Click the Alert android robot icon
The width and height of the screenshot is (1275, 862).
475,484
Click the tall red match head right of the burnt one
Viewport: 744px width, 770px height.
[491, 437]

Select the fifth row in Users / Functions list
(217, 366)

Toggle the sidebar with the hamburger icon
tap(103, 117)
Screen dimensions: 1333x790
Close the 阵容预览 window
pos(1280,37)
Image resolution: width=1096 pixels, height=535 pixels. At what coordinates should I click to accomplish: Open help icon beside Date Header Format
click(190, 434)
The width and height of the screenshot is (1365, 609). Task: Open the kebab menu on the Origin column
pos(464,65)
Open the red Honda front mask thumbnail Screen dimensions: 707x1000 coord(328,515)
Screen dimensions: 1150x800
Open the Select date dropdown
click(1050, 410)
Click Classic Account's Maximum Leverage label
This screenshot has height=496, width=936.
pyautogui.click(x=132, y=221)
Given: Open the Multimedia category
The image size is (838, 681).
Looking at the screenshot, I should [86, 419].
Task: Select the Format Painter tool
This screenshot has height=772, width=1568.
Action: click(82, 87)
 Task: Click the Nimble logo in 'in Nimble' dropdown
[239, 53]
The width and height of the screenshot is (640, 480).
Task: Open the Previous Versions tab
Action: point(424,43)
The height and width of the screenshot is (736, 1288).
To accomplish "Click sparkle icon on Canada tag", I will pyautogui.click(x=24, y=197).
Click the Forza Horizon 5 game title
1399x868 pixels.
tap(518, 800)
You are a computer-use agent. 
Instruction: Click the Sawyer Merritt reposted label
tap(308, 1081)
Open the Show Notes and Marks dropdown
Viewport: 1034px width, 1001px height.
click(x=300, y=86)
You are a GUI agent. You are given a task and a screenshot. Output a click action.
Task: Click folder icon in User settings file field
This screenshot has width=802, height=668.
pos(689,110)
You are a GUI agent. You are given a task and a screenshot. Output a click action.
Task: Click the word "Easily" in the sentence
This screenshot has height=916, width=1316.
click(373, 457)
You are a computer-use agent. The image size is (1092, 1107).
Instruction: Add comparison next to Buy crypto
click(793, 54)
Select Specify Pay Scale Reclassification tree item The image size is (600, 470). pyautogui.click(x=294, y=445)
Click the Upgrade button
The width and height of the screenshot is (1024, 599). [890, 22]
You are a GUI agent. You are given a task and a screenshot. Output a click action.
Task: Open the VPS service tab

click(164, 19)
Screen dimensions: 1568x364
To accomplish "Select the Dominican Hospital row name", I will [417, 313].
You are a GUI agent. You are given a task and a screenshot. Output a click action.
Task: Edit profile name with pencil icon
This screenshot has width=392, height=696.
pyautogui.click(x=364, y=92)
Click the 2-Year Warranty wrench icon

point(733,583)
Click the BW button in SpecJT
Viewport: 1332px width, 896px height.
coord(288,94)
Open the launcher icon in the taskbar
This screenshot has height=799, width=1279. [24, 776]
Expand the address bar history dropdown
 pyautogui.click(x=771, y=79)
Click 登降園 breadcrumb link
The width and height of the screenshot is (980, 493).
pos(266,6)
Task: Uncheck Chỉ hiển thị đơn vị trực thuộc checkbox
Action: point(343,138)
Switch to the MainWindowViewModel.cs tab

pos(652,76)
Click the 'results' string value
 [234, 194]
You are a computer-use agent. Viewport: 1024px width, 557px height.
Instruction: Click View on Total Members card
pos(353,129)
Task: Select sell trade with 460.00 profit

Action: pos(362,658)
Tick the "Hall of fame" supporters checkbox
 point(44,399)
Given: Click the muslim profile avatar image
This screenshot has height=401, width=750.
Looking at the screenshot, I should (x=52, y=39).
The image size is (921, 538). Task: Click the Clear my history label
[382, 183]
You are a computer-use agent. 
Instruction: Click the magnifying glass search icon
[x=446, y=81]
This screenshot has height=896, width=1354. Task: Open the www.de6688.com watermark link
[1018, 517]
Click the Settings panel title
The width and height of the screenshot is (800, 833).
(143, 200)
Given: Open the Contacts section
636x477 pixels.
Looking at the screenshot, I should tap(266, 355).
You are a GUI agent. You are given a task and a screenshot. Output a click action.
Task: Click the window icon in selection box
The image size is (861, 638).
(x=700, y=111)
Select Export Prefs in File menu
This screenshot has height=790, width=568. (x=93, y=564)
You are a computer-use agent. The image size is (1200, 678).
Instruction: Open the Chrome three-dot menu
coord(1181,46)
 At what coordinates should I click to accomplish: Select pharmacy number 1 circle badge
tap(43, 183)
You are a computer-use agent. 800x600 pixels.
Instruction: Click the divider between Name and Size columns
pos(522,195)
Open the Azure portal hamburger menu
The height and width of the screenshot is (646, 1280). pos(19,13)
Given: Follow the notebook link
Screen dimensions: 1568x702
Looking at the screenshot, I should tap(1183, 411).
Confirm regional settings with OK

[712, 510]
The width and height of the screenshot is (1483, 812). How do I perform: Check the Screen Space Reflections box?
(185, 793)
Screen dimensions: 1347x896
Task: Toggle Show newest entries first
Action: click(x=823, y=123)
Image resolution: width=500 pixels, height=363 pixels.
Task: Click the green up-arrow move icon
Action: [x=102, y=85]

WHAT YOU NEED TO DO
Where the string "will" turns up in a line of the data above, copy that whole line.

RESPONSE TO THE EXERCISE
To accomplish "Click sparkle icon on Canada tag", I will pyautogui.click(x=24, y=197).
To accomplish "Select the Dominican Hospital row name", I will [417, 313].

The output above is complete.